- _Work request_: Once the line containing "Task: Click the TWP EHZ station label" has been written out, stop; until then, restate each line of the entries below word for word from the first.

----

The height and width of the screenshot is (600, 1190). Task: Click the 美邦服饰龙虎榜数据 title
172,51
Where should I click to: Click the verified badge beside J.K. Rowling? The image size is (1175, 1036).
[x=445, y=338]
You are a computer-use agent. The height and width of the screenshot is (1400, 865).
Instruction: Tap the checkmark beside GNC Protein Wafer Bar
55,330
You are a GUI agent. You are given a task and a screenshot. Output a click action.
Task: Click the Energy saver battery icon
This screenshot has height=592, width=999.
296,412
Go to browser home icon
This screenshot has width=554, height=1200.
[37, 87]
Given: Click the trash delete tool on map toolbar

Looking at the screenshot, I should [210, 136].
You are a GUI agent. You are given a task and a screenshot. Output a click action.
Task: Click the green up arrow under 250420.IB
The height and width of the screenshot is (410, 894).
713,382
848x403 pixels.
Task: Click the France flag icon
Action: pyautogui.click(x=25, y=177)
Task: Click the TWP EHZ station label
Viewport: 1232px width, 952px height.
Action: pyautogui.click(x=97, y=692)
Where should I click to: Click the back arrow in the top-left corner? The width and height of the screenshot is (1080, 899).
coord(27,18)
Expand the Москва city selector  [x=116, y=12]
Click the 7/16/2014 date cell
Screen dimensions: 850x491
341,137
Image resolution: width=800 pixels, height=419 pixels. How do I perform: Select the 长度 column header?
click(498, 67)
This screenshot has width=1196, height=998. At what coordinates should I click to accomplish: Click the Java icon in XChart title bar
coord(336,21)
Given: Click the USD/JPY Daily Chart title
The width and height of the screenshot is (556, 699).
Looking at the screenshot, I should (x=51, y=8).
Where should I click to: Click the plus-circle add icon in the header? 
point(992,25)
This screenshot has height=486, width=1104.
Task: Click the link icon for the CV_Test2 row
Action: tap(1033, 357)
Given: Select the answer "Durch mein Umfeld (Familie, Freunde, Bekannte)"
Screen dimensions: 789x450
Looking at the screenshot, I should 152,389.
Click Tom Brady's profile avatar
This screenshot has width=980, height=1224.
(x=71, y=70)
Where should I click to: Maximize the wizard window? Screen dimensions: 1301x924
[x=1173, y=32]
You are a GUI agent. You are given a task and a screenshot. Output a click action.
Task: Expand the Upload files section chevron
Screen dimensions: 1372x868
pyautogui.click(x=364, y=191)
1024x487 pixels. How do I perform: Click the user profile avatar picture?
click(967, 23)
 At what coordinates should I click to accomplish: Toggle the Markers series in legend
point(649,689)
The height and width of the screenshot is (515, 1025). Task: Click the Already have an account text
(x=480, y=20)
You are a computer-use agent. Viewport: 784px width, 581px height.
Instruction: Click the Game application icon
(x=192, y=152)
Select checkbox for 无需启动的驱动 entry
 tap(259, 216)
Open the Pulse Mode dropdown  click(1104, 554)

----

- _Problem solution_:
The height and width of the screenshot is (600, 1190). Task: Click the 美邦服饰龙虎榜数据 title
172,51
Where should I click to: Click the verified badge beside J.K. Rowling? The image size is (1175, 1036).
[x=445, y=338]
You are a computer-use agent. The height and width of the screenshot is (1400, 865).
Instruction: Tap the checkmark beside GNC Protein Wafer Bar
55,330
You are a GUI agent. You are given a task and a screenshot. Output a click action.
Task: Click the Energy saver battery icon
This screenshot has height=592, width=999.
296,412
Go to browser home icon
This screenshot has width=554, height=1200.
[37, 87]
Given: Click the trash delete tool on map toolbar

Looking at the screenshot, I should [210, 136].
You are a GUI agent. You are given a task and a screenshot. Output a click action.
Task: Click the green up arrow under 250420.IB
The height and width of the screenshot is (410, 894).
713,382
848x403 pixels.
Task: Click the France flag icon
Action: pyautogui.click(x=25, y=177)
Task: Click the TWP EHZ station label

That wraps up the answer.